Is Vitis coignetiae (Vitis coignetiae)cold hardy? Hardiness zone & min temp

Also called crimson glory vine, Japanese crimson grape.

More about vitis coignetiae

About Vitis coignetiae

Vitis coignetiae · also called crimson glory vine, Japanese crimson grape · flowering

Vitis coignetiae, the crimson glory vine, is a spectacular ornamental deciduous climber grown for huge heart-shaped leaves up to 30 cm that blaze crimson, scarlet and orange in autumn. Vigorous tendril climber from Japan and Korea, it carries small inedible black grapes. Holding the RHS Award of Garden Merit, it is grown for foliage drama, not fruit.

Cold limit: USDA 5-9 · RHS H6 (-20 to 30°C)

What vitis coignetiae's hardiness rating actually means

Yes — vitis coignetiae is genuinely cold hardy. Rated RHS H6 and USDA 5-9, it lives outdoors all year and needs winter cold rather than protection from it. Its RHS rating of H6 means: Hardy throughout the UK and northern Europe. On the US scale that maps to USDA 5-9 — the zones where it can be left outdoors year-round.

New to these scales? The USDA hardiness zone map explained covers how the zone numbers work, and you can find your own zone with the zone finder.

Minimum temperature — and what happens below it

Minimum survivable temperature is roughly about −20 to −15 °C. Vitis coignetiae is built for winter — once established it takes hard frost and snow in its stride.

Concretely, for vitis coignetiae as it gets too cold:

Can vitis coignetiae go outside or overwinter — and where?

Work back from your local frost dates with the frost-date calculator: the last spring frost and first autumn frost are what really decide when vitis coignetiae can be outside. US growers can check USDA zones; UK growers should use the RHS hardiness ratings, which match the H6 figure above.

Vitis coignetiae hardiness — frequently asked questions

Is vitis coignetiae cold hardy?

Yes — vitis coignetiae is genuinely cold hardy. Rated RHS H6 and USDA 5-9, it lives outdoors all year and needs winter cold rather than protection from it. An outdoor plant. Vitis coignetiae is hardy across USDA 5-9; it belongs in the ground or a frost-proof container, not on a windowsill, and many types actively need a cold winter to perform.
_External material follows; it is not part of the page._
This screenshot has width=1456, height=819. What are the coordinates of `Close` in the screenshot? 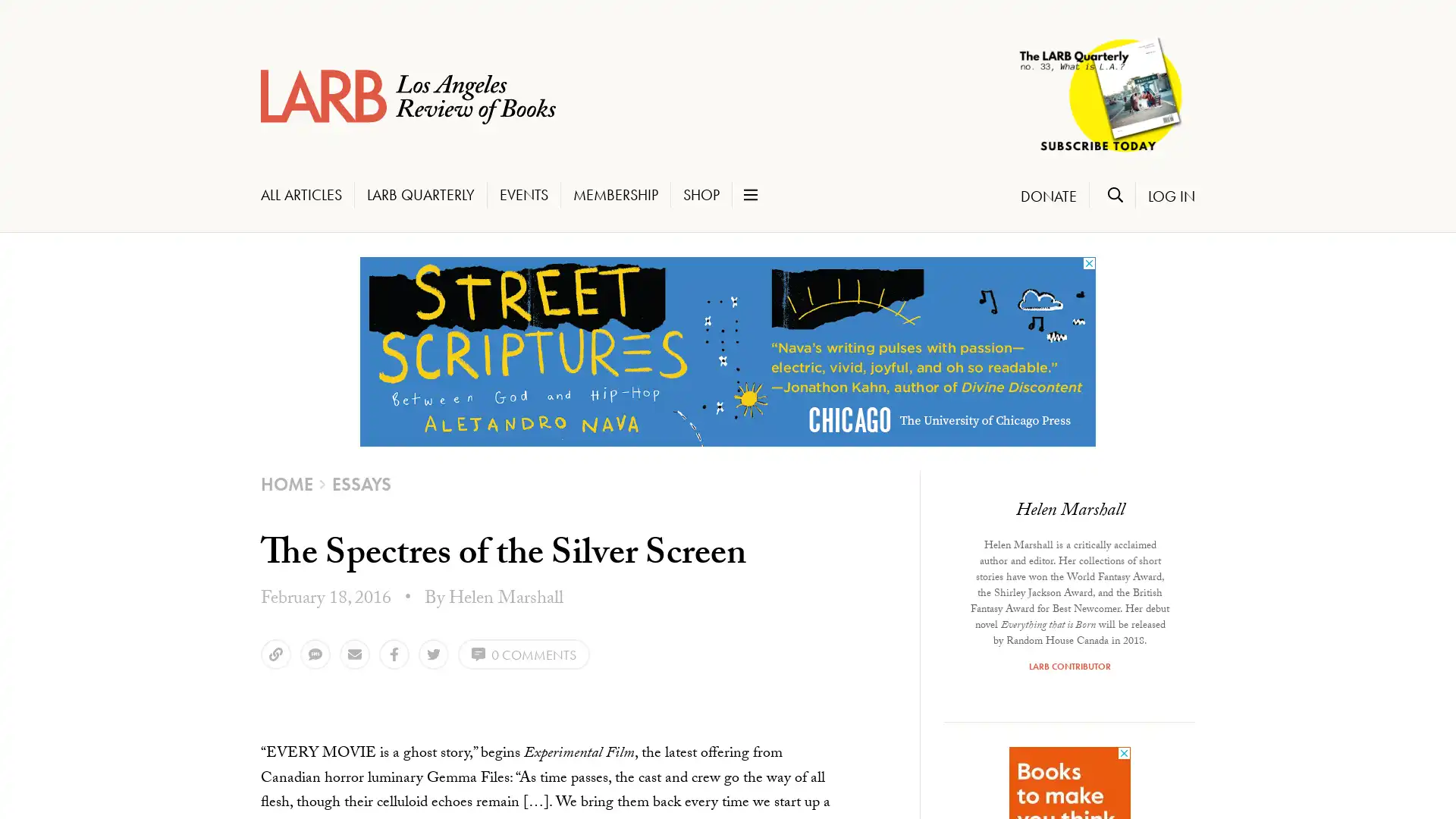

What is the minimum temperature vitis coignetiae can survive?

Minimum survivable temperature is roughly about −20 to −15 °C. Vitis coignetiae is built for winter — once established it takes hard frost and snow in its stride.

What hardiness zone is vitis coignetiae?

Vitis coignetiae is rated USDA 5-9 and RHS H6 — Hardy throughout the UK and northern Europe.
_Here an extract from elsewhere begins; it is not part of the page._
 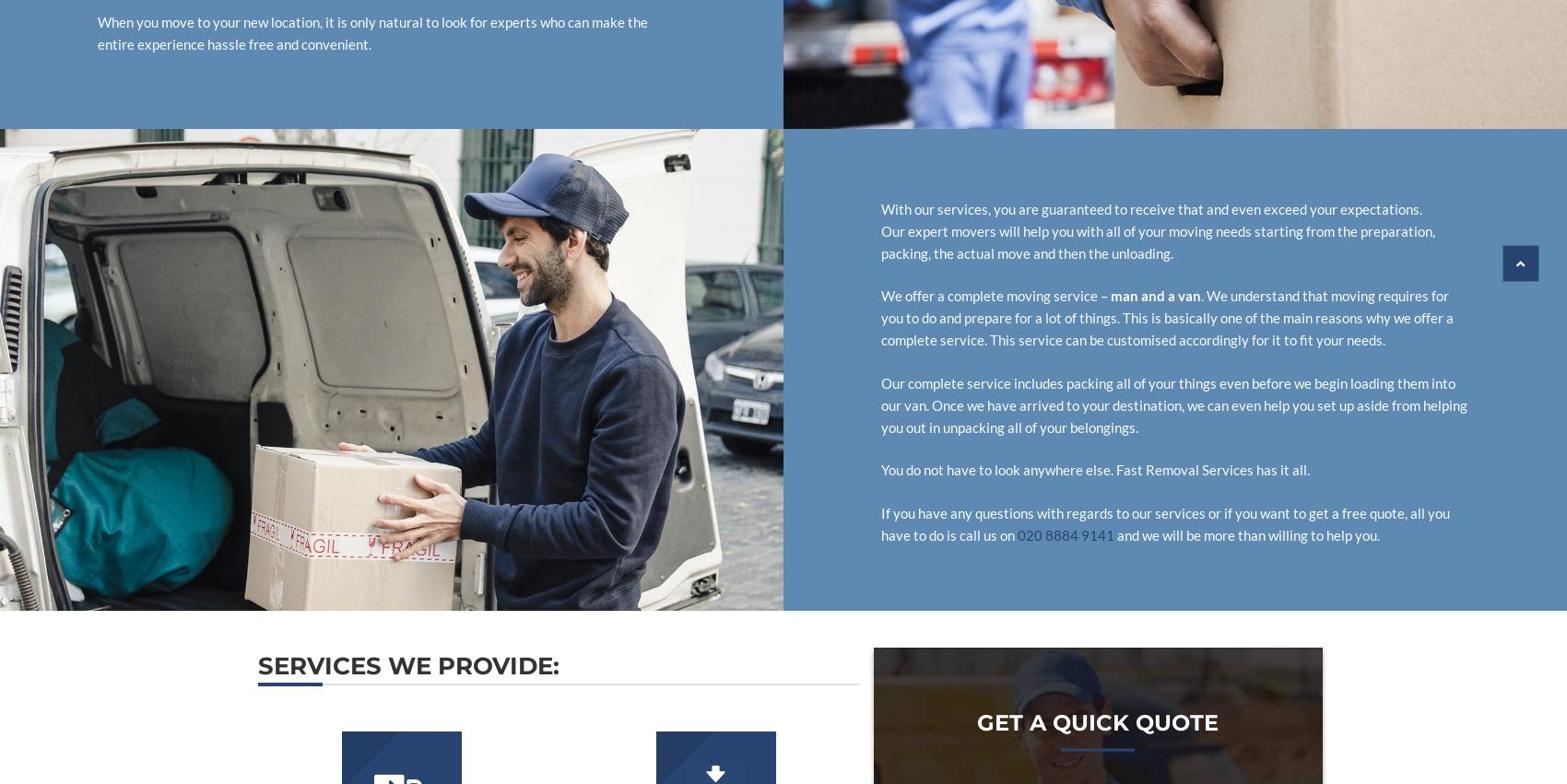 What do you see at coordinates (408, 663) in the screenshot?
I see `'Services we provide:'` at bounding box center [408, 663].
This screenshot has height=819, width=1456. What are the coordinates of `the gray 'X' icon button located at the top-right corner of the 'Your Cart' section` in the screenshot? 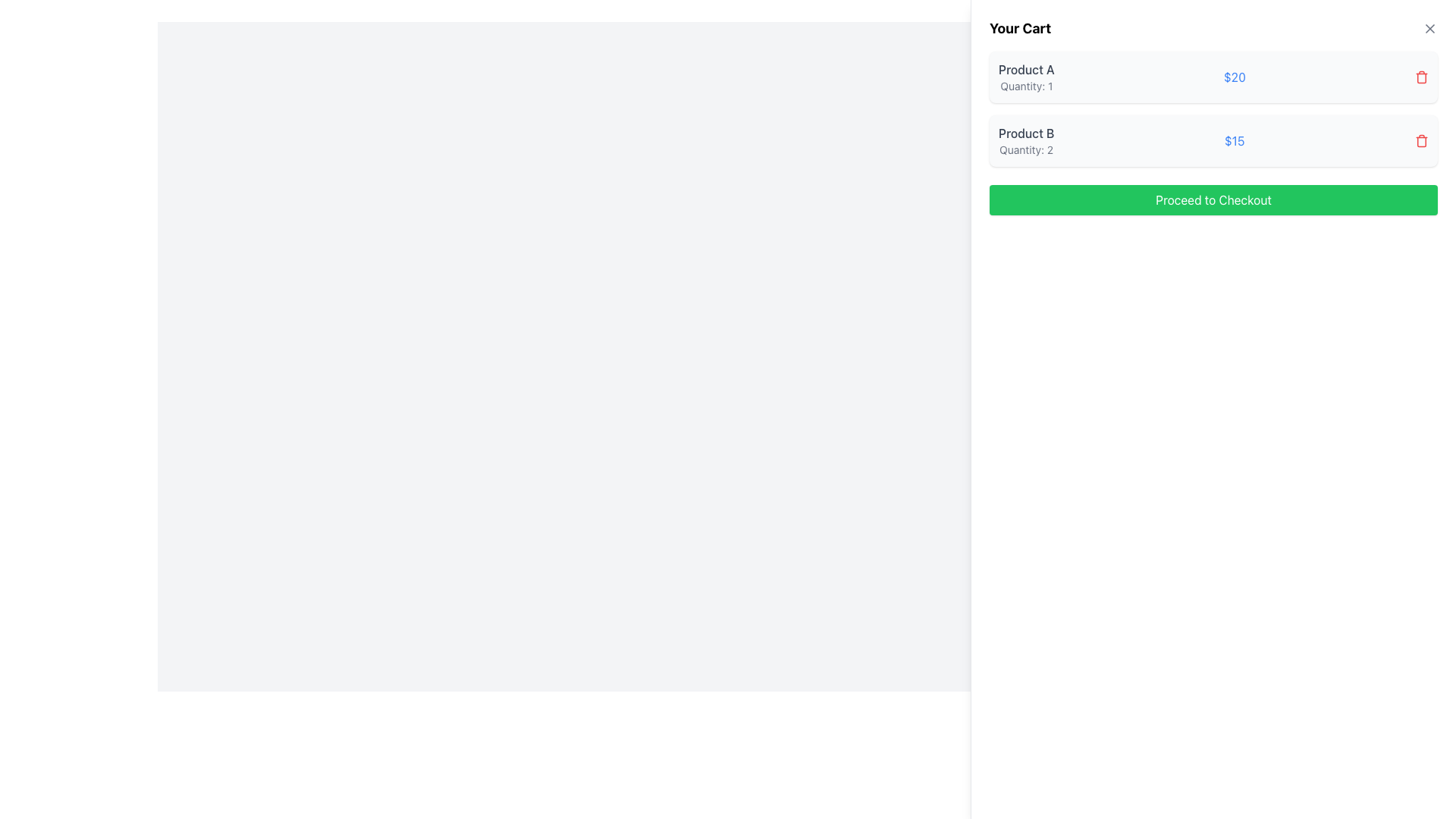 It's located at (1429, 29).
Can vitis coignetiae survive winter outside?

Plant it out within USDA 5-9 and it overwinters with little or no help. It does not want to come indoors — a warm winter room actually weakens a hardy plant by denying it dormancy. The real risks in its range are waterlogging, wind-rock on young plants, and a late hard frost on new growth — not ordinary winter cold.

What happens to vitis coignetiae below its minimum temperature?

It tolerates winter lows to about −20 to −15 °C once established. Below its rated zone, the visible damage is browned or blackened top growth and, in the worst case, a killed crown or root. First-year, newly planted, or container-grown specimens are noticeably less hardy than established garden plants — the roots are exposed.